Task to complete: Transcribe exactly the lines from the one containing "The height and" through the end of the data, both included. Leave out pictures.

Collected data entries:
^^^^^^^^^^^^^^^^

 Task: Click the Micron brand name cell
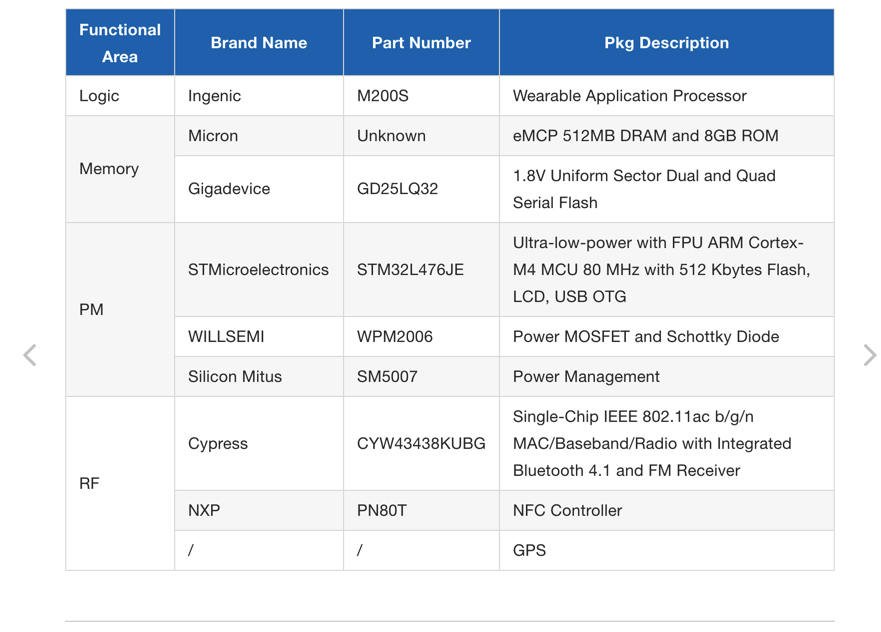213,136
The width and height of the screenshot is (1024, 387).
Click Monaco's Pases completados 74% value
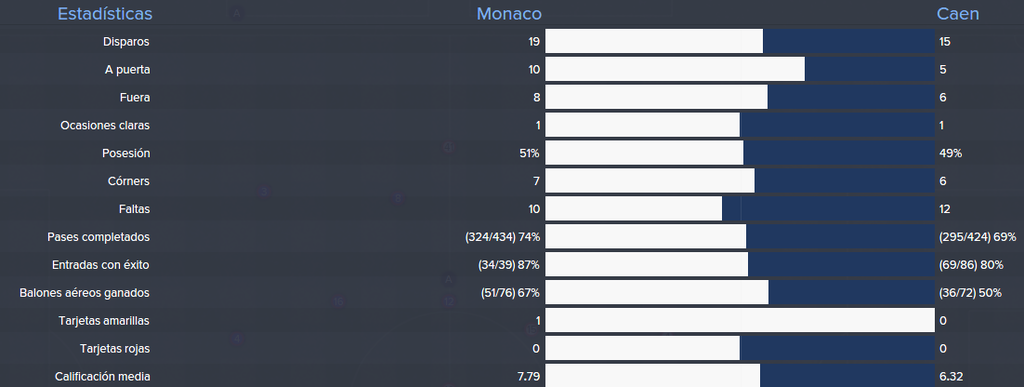[502, 237]
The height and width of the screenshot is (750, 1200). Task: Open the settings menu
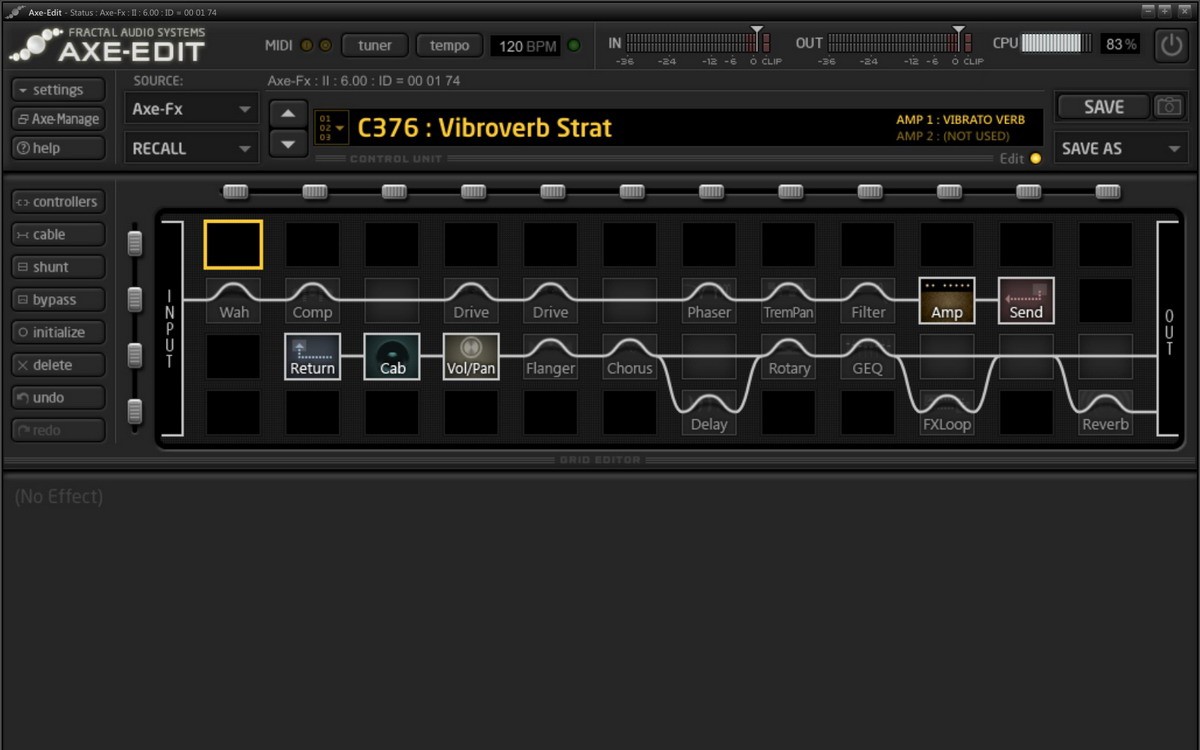pos(58,90)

^^^^^^^^^^^^^^^^

Solution:
The height and width of the screenshot is (750, 1200). Task: Open the settings menu
pos(58,90)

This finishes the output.